START DATA FOR PROCESSING

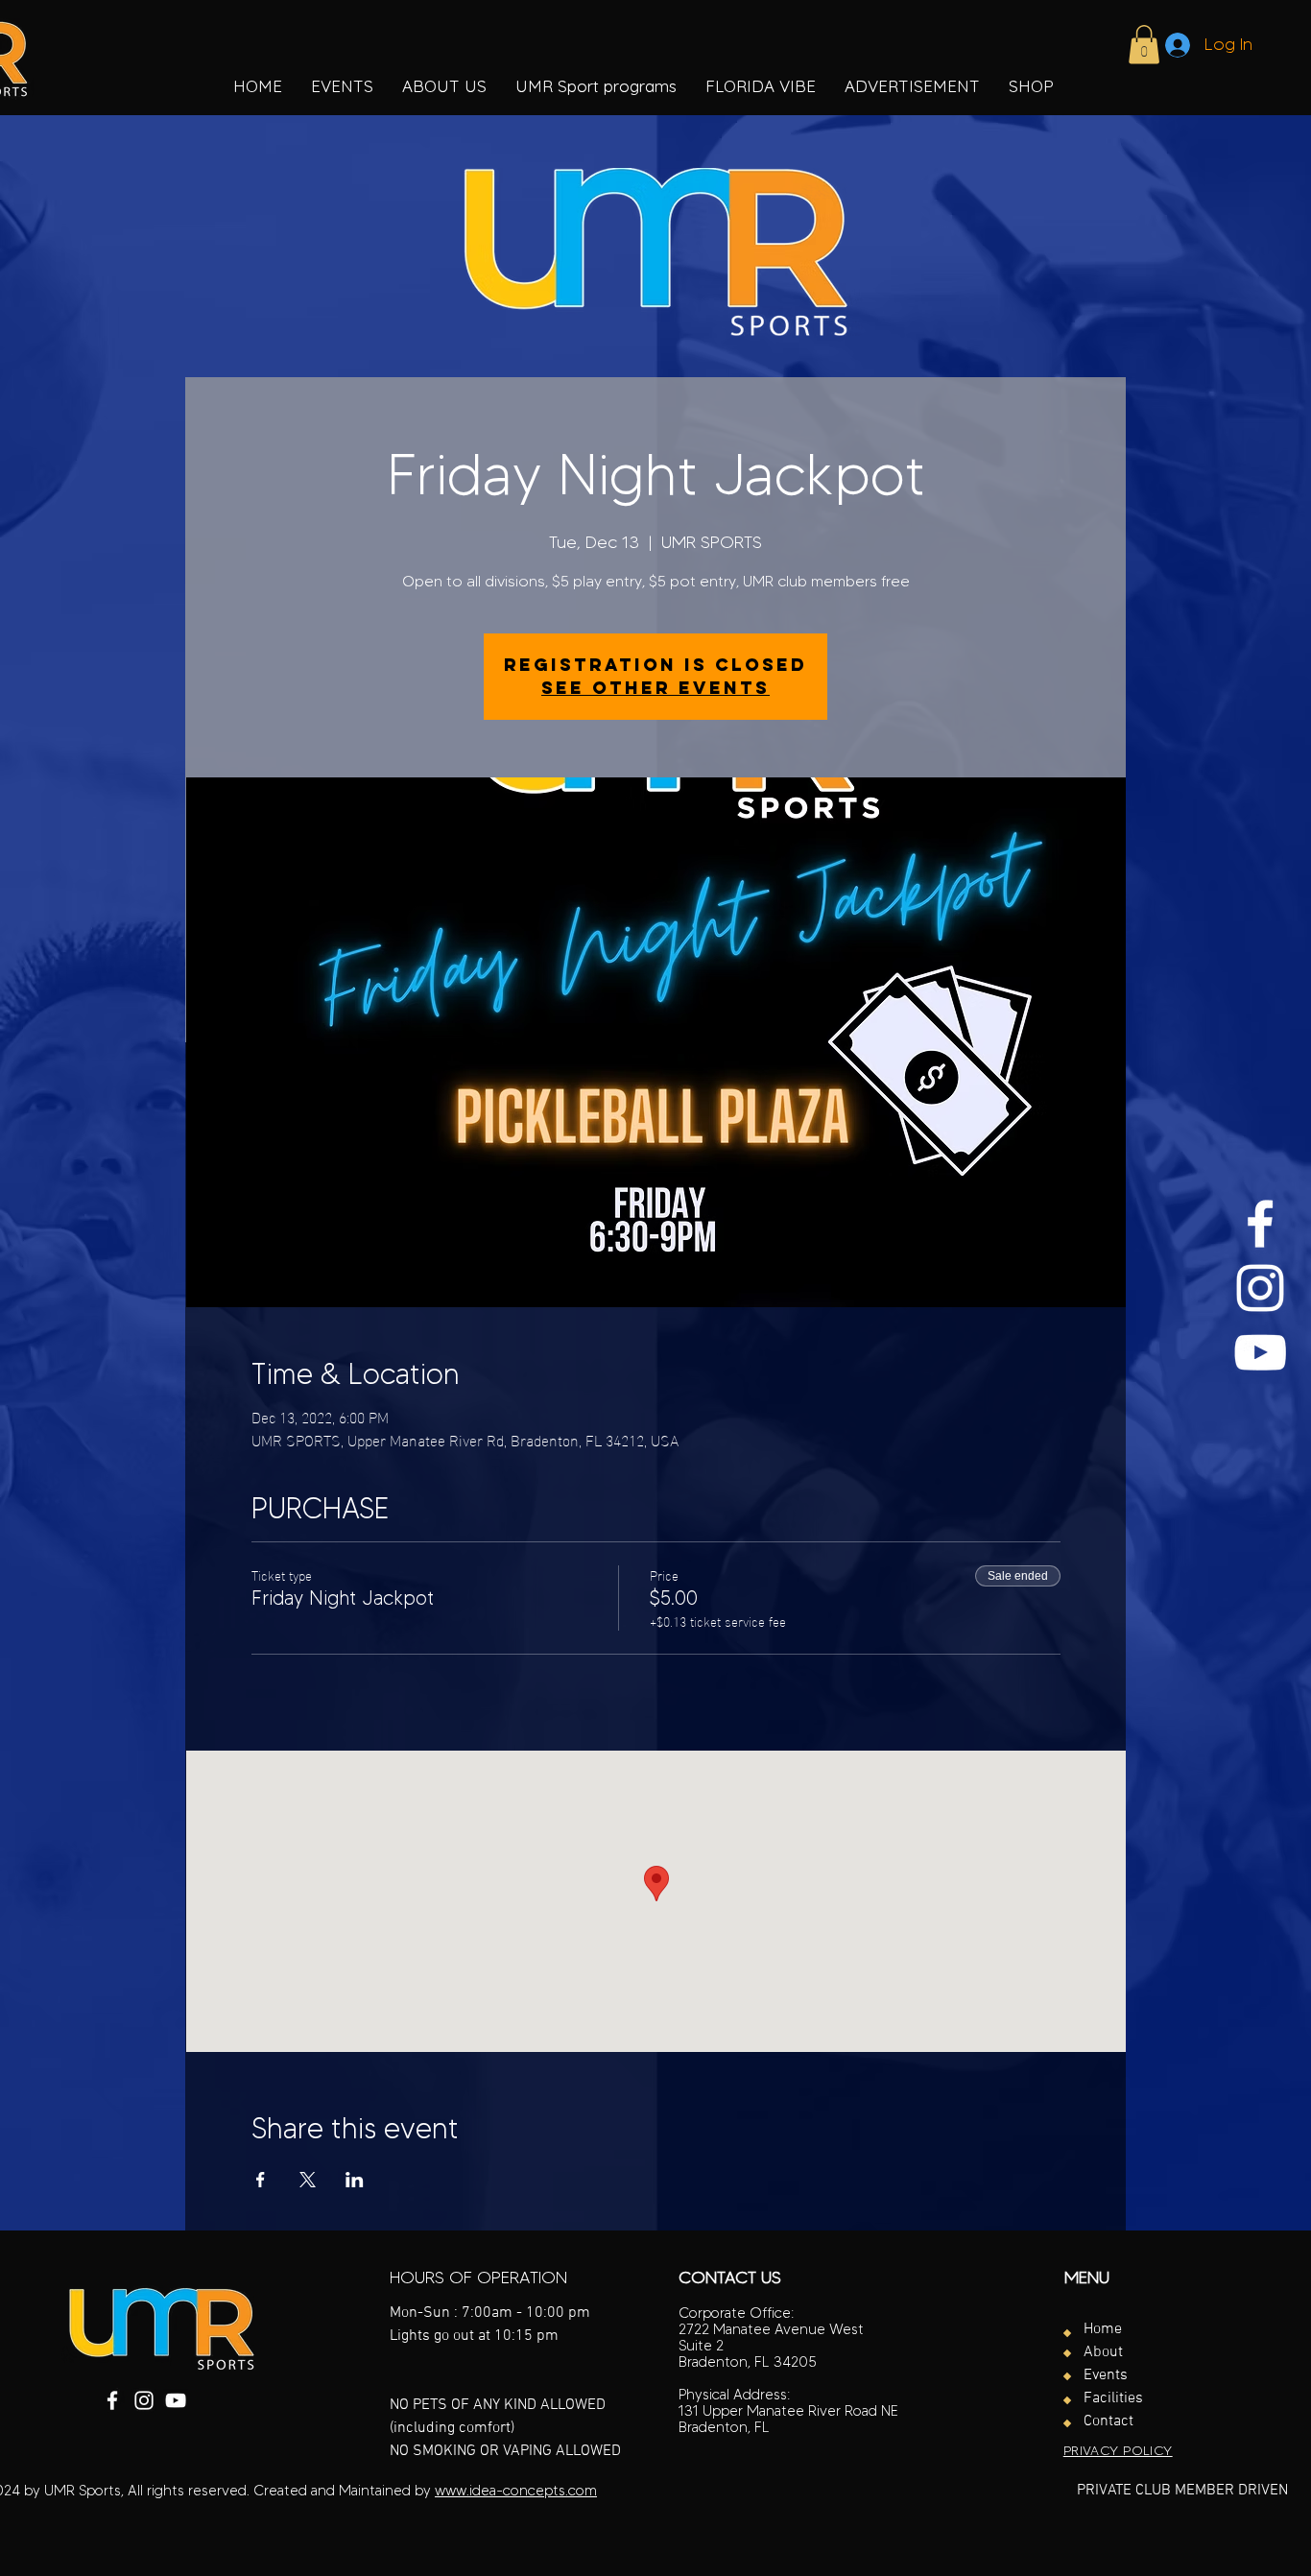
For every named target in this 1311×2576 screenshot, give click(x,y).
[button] (596, 86)
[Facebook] (1260, 1223)
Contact (1108, 2421)
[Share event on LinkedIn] (355, 2179)
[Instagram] (1260, 1288)
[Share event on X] (307, 2179)
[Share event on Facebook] (260, 2179)
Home (1103, 2329)
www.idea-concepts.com (516, 2490)
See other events (655, 688)
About (1103, 2352)
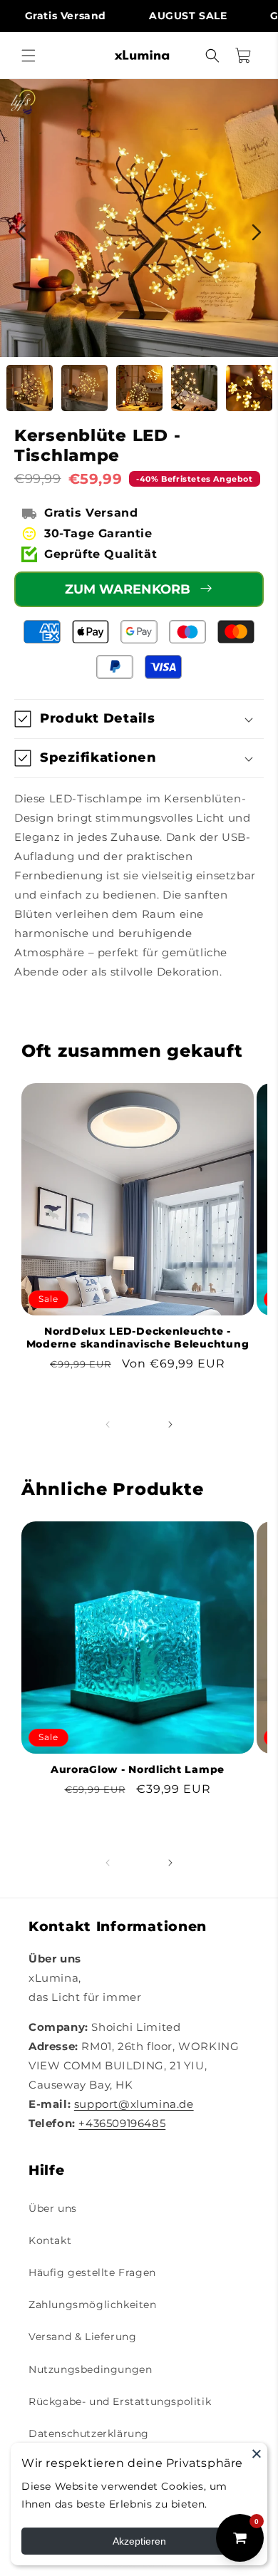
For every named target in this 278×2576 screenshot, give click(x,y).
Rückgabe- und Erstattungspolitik (120, 2401)
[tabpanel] (139, 218)
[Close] (256, 2453)
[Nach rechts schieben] (170, 1424)
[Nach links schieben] (107, 1424)
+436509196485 (121, 2123)
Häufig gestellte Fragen (92, 2272)
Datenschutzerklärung (89, 2433)
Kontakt (50, 2240)
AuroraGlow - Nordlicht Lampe (138, 1769)
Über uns (53, 2208)
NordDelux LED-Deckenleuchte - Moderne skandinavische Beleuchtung (137, 1337)
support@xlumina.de (134, 2104)
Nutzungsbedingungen (90, 2369)
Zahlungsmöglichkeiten (93, 2304)
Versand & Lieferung (82, 2336)
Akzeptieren (139, 2541)
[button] (28, 55)
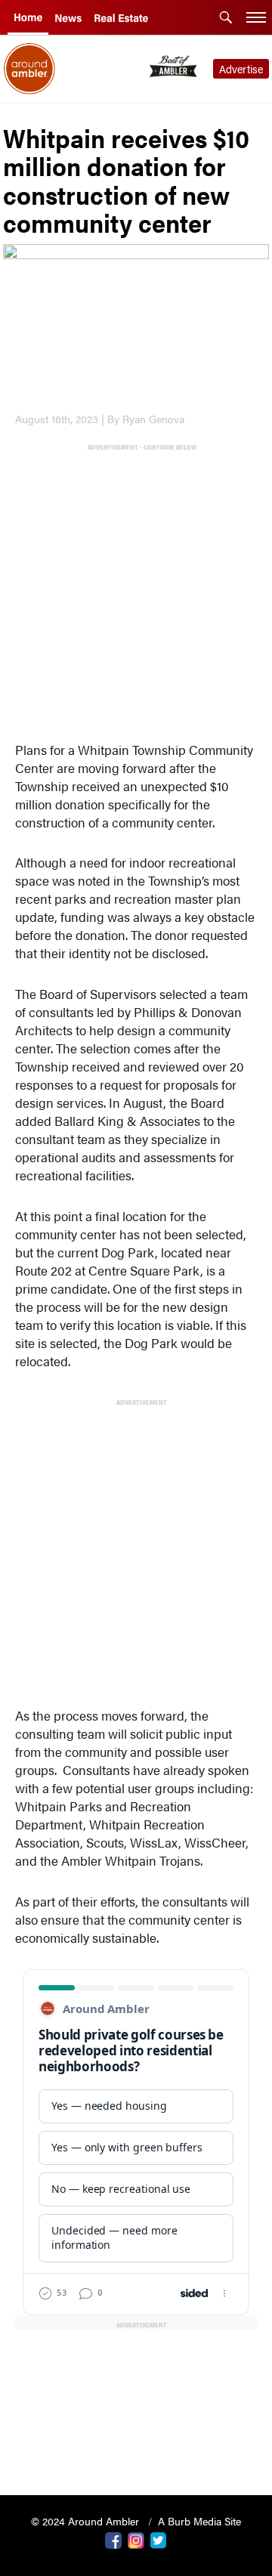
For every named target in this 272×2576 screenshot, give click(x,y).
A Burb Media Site (199, 2520)
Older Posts (136, 2445)
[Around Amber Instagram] (136, 2539)
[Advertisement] (136, 589)
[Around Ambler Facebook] (113, 2539)
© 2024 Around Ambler (86, 2520)
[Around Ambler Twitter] (158, 2539)
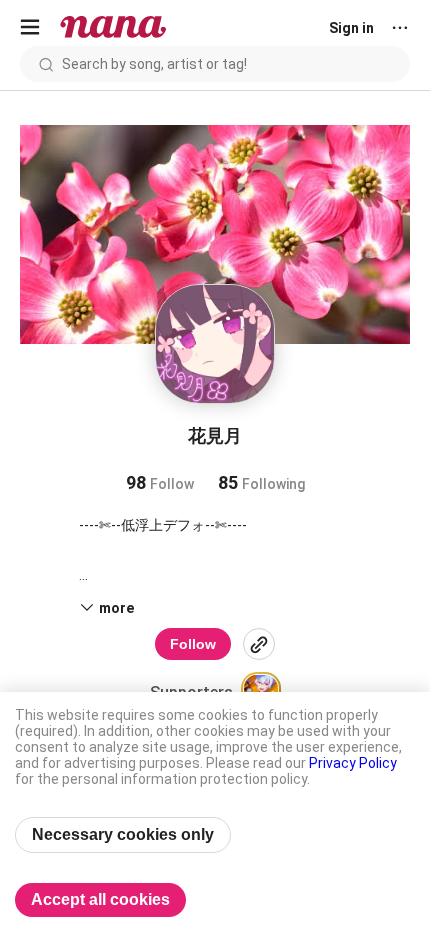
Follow (193, 644)
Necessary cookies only (123, 834)
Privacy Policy (353, 763)
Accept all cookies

END DATA FOR PROCESSING

| EXERCISE DESCRIPTION |
Repeat exactly the stretch of the listing above that starts with the line holding "Contact (1108, 2421)" and finishes with the line holding "Ambler (86, 2520)", both included. Skip every picture.

| SOLUTION TO THE PROBLEM |
Contact (1108, 2421)
[Share event on LinkedIn] (355, 2179)
[Instagram] (1260, 1288)
[Share event on X] (307, 2179)
[Share event on Facebook] (260, 2179)
Home (1103, 2329)
www.idea-concepts.com (516, 2490)
See other events (655, 688)
About (1103, 2352)
For every named target in this 278×2576 screenshot, give click(x,y).
Rückgabe- und Erstattungspolitik (120, 2401)
[tabpanel] (139, 218)
[Close] (256, 2453)
[Nach rechts schieben] (170, 1424)
[Nach links schieben] (107, 1424)
+436509196485 (121, 2123)
Häufig gestellte Fragen (92, 2272)
Datenschutzerklärung (89, 2433)
Kontakt (50, 2240)
AuroraGlow - Nordlicht Lampe (138, 1769)
Über uns (53, 2208)
NordDelux LED-Deckenleuchte - Moderne skandinavische Beleuchtung (137, 1337)
support@xlumina.de (134, 2104)
Nutzungsbedingungen (90, 2369)
Zahlungsmöglichkeiten (93, 2304)
Versand & Lieferung (82, 2336)
Akzeptieren (139, 2541)
[button] (28, 55)
For every named target in this 272×2576 screenshot, give click(x,y).
A Burb Media Site (199, 2520)
Older Posts (136, 2445)
[Around Amber Instagram] (136, 2539)
[Advertisement] (136, 589)
[Around Ambler Facebook] (113, 2539)
© 2024 Around Ambler (86, 2520)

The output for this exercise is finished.